First-to-Ahead-by-K Algorithm

N = 2K - 1  (maximum votes needed)

Example with K=2:
  Vote 1: Answer A (1-0)
  Vote 2: Answer A (2-0) ← Ahead by 2! Winner = A
  (Vote 3: Not needed)

This ensures:

  • Efficiency: Stops as soon as consensus is clear
  • Reliability: Requires significant margin
  • Decorrelation: Independent agents reduce correlated errors

Tutorial 4: Red-Flagging in Action

Red-flagging detects and retries uncertain responses automatically.

Red Flag Indicators

<?php
require_once 'vendor/autoload.php';

use ClaudeAgents\Agents\MakerAgent;
use ClaudePhp\ClaudePhp;

$client = new ClaudePhp(apiKey: getenv('ANTHROPIC_API_KEY'));

// Test with and without red-flagging
echo "=== Without Red-Flagging ===\n";
$noRedFlag = new MakerAgent($client, [
    'voting_k' => 2,
    'enable_red_flagging' => false,
]);

$ambiguousTask = "If a bat and ball cost $1.10 total, and the bat costs $1 more than the ball, what does the ball cost?";

$result1 = $noRedFlag->run($ambiguousTask);
$stats1 = $result1->getMetadata()['execution_stats'];
echo "Answer: {$result1->getAnswer()}\n";
echo "Votes: {$stats1['votes_cast']}\n";
echo "Red Flags: {$stats1['red_flags_detected']}\n\n";

echo "=== With Red-Flagging ===\n";
$withRedFlag = new MakerAgent($client, [
    'voting_k' => 2,
    'enable_red_flagging' => true,
]);

$result2 = $withRedFlag->run($ambiguousTask);
$stats2 = $result2->getMetadata()['execution_stats'];
echo "Answer: {$result2->getAnswer()}\n";
echo "Votes: {$stats2['votes_cast']}\n";
echo "Red Flags Detected & Retried: {$stats2['red_flags_detected']}\n";

Red Flag Patterns Detected

The agent detects these linguistic markers:

Phrase Weight Meaning
"wait, maybe" 1.0 Strong uncertainty
"let me reconsider" 1.0 Reconsidering answer
"on second thought" 1.0 Changing answer
"not as we think" 1.0 Contradiction
"actually" 0.5 Mild correction
"hmm" 0.3 Thinking indicator
"wait" 0.3 Pause indicator

When total red flag score ≥ 1.0, the response is retried.

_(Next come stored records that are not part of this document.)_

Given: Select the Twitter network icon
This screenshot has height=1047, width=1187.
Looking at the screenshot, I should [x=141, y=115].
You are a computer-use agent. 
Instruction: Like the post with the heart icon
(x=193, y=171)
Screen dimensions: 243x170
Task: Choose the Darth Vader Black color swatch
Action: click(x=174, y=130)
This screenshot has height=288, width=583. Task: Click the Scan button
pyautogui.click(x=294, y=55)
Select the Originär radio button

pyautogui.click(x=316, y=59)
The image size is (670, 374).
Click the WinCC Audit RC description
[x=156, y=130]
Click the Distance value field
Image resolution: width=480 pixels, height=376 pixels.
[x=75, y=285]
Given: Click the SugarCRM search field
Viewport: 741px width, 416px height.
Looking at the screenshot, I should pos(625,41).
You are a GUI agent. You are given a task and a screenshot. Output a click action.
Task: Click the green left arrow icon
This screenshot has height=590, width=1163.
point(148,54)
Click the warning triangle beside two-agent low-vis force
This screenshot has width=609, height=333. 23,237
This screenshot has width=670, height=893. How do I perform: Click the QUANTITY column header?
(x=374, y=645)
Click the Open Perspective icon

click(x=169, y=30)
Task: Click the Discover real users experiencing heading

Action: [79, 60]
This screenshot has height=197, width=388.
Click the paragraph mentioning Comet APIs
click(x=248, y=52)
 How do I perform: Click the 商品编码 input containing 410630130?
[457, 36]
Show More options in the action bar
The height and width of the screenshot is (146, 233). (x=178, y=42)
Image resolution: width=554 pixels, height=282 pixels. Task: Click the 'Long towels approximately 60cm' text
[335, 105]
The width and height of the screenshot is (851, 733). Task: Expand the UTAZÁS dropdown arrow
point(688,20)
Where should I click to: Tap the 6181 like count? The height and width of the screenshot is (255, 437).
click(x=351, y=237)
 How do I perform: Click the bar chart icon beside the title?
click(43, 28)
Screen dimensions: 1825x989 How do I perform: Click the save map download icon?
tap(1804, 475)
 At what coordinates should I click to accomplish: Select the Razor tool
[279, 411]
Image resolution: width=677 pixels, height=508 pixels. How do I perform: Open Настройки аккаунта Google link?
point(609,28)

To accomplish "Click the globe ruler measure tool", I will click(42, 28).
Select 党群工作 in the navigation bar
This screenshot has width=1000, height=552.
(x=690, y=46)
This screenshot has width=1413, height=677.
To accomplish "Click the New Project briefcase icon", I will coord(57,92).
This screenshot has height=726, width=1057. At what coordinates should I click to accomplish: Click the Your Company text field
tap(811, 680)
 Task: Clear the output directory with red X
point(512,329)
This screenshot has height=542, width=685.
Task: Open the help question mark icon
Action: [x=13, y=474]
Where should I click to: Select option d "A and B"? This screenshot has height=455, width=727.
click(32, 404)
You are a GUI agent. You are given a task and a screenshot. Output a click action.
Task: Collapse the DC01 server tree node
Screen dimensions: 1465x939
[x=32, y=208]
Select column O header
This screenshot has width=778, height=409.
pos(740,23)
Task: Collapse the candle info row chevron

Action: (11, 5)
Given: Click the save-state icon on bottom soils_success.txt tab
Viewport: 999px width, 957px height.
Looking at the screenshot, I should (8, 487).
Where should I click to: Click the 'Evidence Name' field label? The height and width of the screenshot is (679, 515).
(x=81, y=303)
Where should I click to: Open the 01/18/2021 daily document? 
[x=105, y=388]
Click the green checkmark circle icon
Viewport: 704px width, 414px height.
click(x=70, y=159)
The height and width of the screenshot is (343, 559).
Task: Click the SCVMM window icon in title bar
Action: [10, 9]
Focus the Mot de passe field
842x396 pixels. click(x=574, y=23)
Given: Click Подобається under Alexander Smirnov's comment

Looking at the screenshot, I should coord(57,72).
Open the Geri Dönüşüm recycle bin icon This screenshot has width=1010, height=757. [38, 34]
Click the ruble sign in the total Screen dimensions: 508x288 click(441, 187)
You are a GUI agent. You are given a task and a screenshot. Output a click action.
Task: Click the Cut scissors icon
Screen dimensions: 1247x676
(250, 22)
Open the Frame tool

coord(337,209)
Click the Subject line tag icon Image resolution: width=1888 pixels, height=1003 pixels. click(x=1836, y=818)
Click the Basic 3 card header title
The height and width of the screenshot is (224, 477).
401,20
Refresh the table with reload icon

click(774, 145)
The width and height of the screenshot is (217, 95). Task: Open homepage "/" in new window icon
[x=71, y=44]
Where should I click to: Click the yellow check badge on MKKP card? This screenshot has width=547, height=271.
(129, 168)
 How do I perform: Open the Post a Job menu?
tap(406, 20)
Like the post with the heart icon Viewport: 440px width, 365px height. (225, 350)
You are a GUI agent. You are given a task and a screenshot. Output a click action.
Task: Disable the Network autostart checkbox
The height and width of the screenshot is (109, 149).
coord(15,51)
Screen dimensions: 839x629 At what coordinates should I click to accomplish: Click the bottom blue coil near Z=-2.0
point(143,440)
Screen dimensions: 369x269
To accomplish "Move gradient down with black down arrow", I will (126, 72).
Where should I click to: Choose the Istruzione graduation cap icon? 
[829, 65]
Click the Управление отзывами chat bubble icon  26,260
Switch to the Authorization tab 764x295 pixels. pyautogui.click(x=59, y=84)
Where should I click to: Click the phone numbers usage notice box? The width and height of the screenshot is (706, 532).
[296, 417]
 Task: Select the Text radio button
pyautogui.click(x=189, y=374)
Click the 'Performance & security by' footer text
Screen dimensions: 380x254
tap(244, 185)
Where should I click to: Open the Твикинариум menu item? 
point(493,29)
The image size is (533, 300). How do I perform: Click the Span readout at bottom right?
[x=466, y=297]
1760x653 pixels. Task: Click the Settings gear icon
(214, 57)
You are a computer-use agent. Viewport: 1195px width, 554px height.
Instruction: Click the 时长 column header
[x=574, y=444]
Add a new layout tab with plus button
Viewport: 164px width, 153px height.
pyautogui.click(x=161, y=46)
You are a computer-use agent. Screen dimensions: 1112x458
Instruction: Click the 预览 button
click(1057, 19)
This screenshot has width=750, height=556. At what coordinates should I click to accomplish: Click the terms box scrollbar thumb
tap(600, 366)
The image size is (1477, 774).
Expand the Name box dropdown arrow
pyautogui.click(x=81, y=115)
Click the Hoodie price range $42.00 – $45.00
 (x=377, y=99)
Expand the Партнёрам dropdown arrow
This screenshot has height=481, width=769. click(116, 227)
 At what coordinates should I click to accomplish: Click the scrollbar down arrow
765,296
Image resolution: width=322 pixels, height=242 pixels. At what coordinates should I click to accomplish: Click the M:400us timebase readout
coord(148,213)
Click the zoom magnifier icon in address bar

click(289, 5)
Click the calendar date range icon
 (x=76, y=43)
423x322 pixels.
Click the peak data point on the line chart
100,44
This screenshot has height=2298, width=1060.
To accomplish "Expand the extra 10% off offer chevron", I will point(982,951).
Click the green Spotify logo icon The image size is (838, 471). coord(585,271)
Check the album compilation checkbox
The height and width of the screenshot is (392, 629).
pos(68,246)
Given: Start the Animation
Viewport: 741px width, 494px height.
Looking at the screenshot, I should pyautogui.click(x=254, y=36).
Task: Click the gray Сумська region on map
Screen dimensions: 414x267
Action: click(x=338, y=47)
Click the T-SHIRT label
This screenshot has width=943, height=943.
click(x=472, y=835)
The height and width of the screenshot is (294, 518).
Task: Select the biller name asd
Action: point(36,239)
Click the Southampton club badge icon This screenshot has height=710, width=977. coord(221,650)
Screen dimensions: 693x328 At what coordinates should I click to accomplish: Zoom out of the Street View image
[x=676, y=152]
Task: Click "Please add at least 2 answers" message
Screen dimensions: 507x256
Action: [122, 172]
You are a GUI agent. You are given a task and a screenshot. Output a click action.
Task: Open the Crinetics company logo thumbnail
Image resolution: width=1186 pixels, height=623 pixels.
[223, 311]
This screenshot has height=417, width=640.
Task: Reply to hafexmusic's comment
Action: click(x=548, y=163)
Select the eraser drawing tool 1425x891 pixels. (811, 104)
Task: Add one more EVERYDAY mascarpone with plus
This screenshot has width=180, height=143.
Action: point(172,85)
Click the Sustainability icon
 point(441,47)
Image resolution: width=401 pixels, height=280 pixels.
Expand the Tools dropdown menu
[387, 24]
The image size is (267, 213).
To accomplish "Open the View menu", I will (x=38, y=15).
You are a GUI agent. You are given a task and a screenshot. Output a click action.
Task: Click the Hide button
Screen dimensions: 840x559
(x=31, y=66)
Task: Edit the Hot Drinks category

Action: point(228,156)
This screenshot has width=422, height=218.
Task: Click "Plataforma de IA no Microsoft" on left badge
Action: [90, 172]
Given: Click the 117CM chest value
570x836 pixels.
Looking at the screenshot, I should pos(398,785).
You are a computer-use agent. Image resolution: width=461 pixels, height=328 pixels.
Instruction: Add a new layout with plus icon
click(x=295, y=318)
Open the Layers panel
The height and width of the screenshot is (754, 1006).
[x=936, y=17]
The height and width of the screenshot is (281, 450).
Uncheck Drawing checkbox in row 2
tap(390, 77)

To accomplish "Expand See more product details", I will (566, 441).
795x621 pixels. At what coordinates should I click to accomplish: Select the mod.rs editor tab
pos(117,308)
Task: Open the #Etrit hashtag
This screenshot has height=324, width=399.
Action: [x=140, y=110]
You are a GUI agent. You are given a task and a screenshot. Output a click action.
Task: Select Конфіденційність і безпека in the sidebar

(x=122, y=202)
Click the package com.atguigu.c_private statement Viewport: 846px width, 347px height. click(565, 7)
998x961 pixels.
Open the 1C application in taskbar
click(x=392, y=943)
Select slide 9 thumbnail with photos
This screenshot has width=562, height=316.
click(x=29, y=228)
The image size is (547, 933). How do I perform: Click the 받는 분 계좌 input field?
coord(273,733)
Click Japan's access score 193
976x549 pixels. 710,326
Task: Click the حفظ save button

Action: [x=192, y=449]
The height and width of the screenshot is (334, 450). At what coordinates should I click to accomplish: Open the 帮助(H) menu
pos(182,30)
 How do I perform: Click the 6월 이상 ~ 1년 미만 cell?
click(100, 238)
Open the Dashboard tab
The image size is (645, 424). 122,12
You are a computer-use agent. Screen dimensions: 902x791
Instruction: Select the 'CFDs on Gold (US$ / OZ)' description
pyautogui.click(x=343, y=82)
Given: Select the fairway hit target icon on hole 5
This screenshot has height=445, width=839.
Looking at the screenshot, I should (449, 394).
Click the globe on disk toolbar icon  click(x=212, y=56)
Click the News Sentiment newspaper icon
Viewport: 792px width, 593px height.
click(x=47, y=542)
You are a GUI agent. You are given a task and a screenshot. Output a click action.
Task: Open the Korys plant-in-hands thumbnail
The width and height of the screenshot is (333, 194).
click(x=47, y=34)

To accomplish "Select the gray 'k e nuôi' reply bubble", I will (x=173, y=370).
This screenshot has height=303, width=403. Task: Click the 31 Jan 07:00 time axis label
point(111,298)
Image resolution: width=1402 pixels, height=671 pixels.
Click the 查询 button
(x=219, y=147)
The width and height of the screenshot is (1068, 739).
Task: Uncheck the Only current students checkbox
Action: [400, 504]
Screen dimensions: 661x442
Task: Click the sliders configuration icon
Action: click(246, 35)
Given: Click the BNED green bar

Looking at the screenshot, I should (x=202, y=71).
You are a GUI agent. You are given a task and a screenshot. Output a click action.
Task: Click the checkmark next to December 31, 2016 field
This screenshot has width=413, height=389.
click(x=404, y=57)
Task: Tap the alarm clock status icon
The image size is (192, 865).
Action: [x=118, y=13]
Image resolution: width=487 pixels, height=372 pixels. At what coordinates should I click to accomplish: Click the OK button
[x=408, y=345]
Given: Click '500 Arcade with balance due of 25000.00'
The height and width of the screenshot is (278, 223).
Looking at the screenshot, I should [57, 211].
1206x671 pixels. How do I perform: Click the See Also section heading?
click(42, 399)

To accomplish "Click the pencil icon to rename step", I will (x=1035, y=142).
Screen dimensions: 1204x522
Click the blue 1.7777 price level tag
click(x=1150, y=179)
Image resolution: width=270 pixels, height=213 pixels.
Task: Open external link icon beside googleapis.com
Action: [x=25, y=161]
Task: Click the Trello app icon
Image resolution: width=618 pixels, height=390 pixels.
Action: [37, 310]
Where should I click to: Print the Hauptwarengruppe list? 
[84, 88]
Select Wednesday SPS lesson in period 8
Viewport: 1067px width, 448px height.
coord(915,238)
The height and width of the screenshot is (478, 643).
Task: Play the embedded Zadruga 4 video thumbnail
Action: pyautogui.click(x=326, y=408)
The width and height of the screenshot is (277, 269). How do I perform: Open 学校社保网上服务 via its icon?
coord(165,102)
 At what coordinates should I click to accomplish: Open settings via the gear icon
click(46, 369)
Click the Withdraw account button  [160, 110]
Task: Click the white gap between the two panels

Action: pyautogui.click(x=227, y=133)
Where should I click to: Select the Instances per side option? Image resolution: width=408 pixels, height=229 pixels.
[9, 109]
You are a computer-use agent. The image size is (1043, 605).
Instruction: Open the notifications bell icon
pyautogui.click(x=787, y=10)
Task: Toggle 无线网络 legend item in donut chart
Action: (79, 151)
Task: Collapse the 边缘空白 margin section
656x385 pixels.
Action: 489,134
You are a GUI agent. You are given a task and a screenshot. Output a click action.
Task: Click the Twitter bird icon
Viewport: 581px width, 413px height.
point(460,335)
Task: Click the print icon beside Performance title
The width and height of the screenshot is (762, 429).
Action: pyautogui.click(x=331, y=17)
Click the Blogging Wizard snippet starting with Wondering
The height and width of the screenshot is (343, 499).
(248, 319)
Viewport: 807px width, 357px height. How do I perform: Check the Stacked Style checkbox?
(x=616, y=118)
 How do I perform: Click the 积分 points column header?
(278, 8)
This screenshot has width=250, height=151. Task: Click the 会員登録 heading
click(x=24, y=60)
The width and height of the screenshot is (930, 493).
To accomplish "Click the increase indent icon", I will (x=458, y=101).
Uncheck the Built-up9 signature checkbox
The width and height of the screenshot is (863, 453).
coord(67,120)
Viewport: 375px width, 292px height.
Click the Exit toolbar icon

Circular Reasoning Detection

// Red flag also detects circular reasoning:
// If 70%+ of sentences are duplicates → red flag

Example Response:
"The answer is X because X. Since X, we get X. Therefore X."
→ 🚩 Circular reasoning detected → Retry

Tutorial 5: Multi-Step Mathematical Problems

MAKER excels at sequential calculations.

Example: Compound Interest

<?php
require_once 'vendor/autoload.php';

use ClaudeAgents\Agents\MakerAgent;
use ClaudePhp\ClaudePhp;

$client = new ClaudePhp(apiKey: getenv('ANTHROPIC_API_KEY'));

$maker = new MakerAgent($client, [
    'voting_k' => 3,  // High reliability for financial calculations
    'enable_red_flagging' => true,
]);

$task = <<<TASK
Calculate compound interest:
- Principal: \$5,000
- Annual rate: 6%
- Time: 5 years
- Compounded annually

Show the balance after each year and the final amount.
TASK;

$result = $maker->run($task);

if ($result->isSuccess()) {
    echo "Problem:\n{$task}\n\n";
    echo "Solution:\n{$result->getAnswer()}\n\n";
    
    $stats = $result->getMetadata()['execution_stats'];
    echo "Reliability Metrics:\n";
    echo "  Decompositions: {$stats['decompositions']}\n";
    echo "  Subtasks: {$stats['subtasks_created']}\n";
    echo "  Votes for Consensus: {$stats['votes_cast']}\n";
    echo "  Error Rate: " . $result->getMetadata()['error_rate'] . "\n";
}

Expected Output

Solution:
Year 1: $5,000 × 1.06 = $5,300
Year 2: $5,300 × 1.06 = $5,618
Year 3: $5,618 × 1.06 = $5,955.08
Year 4: $5,955.08 × 1.06 = $6,312.38
Year 5: $6,312.38 × 1.06 = $6,691.13

Final Amount: $6,691.13
Total Interest Earned: $1,691.13

Reliability Metrics:
  Decompositions: 2
  Subtasks: 7
  Votes for Consensus: 21
  Error Rate: 0.0

Tutorial 6: Logic Puzzles

MAKER handles complex logical reasoning through decomposition.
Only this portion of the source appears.